Our conclusion is that more needs to be done to employ disabled people in local government positions in order to take a lead on accessibility.
Thirty-nine percent of councils rated the accessibility of their processes for disabled people’s participation in the community as “developing”.
When asked how they include the voices of disabled people in election processes, policy development and implementation, almost 40 percent reported that they do not have any form of accessibility or older people’s advisory group.
Our conclusion is that more can be done to progress disabled people’s participation in policy development and implementation at the local level.
Reporting on incidences of non-accessibility and resolution outcomes is the most common method of collecting accessibility data (74 percent). This suggests that councils may only collect such data following an incident.
Our conclusion is that the councils are not proactively collecting accessibility information on a wide range of issues.
Seventy-eight percent and 40 percent listed the New Zealand Disability Strategy 2016-2026 and the Accessibility Charter respectively as informing their thinking on accessibility planning. While it is encouraging that the Disability Strategy is prevalent in the surveyed councils’ thinking on accessibility, it would be beneficial to increase the profile of the Accessibility Charter.
The majority of councils use informal networks (91 percent) and in-house experience and expertise (74 percent) to support accessibility work.
The most frequent barriers identified by respondents as impeding progress on improving accessibility for disabled people relate to cost (eg retrofitting existing infrastructure) and resourcing (eg budget).
When asked what would best assist them in progressing work around accessibility in their regions, the most frequent response was clear guidance from both central government and their own councils, and a core staff within councils dedicated to disability issues.
Access to information and services
Two-thirds of councils are enabling disabled people to access information and services through the training of frontline staff.
Our conclusion is that other processes will also need to be put in place to improve access to information and services.
Seventy-four percent of councils rate their regional transport as less than “good” for accessibility.
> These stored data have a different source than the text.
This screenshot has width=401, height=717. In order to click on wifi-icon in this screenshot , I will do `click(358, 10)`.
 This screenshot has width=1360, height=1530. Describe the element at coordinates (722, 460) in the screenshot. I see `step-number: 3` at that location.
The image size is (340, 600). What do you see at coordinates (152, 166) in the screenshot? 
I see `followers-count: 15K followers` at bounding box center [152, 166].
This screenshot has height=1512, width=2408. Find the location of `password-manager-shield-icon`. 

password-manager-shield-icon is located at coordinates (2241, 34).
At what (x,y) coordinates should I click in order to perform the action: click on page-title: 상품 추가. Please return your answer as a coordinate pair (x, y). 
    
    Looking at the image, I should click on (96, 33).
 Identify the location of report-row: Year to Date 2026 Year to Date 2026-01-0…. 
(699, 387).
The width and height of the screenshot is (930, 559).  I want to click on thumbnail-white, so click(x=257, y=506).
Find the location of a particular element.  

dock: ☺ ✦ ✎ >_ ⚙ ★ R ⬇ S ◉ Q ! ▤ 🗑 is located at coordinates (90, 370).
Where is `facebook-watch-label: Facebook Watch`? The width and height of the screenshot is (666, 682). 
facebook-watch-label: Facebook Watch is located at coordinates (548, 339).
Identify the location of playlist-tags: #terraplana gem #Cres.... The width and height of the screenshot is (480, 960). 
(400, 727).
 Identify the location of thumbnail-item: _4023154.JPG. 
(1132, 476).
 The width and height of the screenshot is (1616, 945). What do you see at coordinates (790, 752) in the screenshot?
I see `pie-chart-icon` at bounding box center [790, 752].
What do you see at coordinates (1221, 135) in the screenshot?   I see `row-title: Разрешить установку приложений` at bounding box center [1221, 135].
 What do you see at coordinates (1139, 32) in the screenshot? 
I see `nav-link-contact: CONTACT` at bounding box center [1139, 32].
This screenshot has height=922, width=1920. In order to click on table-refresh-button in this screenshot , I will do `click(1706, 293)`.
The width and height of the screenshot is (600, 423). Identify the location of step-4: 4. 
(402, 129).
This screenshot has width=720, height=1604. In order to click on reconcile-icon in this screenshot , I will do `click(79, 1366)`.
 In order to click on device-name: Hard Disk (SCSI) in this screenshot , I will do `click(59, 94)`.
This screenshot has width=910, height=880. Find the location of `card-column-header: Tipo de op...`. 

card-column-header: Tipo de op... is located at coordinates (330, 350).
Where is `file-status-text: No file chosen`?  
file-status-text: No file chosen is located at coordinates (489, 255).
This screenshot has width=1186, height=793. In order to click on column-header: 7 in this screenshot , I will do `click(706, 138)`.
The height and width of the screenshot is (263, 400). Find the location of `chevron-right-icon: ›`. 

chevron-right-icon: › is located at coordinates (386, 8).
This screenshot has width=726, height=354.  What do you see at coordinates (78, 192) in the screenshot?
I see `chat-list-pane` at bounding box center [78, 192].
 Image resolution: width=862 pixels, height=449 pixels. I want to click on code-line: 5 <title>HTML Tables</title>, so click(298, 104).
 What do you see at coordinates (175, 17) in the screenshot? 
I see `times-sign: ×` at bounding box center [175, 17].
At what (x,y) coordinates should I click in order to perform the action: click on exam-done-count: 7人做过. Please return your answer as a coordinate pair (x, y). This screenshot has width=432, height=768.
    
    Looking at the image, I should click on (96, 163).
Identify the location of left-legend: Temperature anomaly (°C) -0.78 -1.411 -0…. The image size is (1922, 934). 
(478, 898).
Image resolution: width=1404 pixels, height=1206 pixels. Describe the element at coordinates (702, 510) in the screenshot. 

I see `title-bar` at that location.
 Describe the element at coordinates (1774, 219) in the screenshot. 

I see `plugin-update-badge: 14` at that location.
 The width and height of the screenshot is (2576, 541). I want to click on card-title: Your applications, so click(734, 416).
When asked to comment on how they support the provision of accessible transport options, the most common answer was accessible parking.
Built and public spaces
Although respondents rate the accessibility of built spaces (74 percent gave a rating of “adequate” or “good”) and public spaces slightly better than the accessibility of transport networks, the conclusion is that much more work is required to meet disabled people’s needs in communities across New Zealand.
Resilience and inclusive communities
The ratings of resilience for local communities were mixed, being evenly distributed between “developing”, “adequate”, “good” and “strong”.
Although many councils are supporting a focus on inclusive communities, it is not clear whether this incorporates a focus on disabled people.
Some councils have a focus on disabled residents in emergency management planning.
Respondents listed various ways of providing “safe” community places or approaches for reporting incidents (eg hate crime) such as community-wide education workshops and councils working in collaboration with local emergency services.
Policy and practice documents
Councils were able to submit additional documentation to support their answers. Thirteen councils submitted 34 documents, which showed that a substantial amount of work is required to develop robust policies and practices that will make a positive difference in the daily lives of disabled people in communities across New Zealand.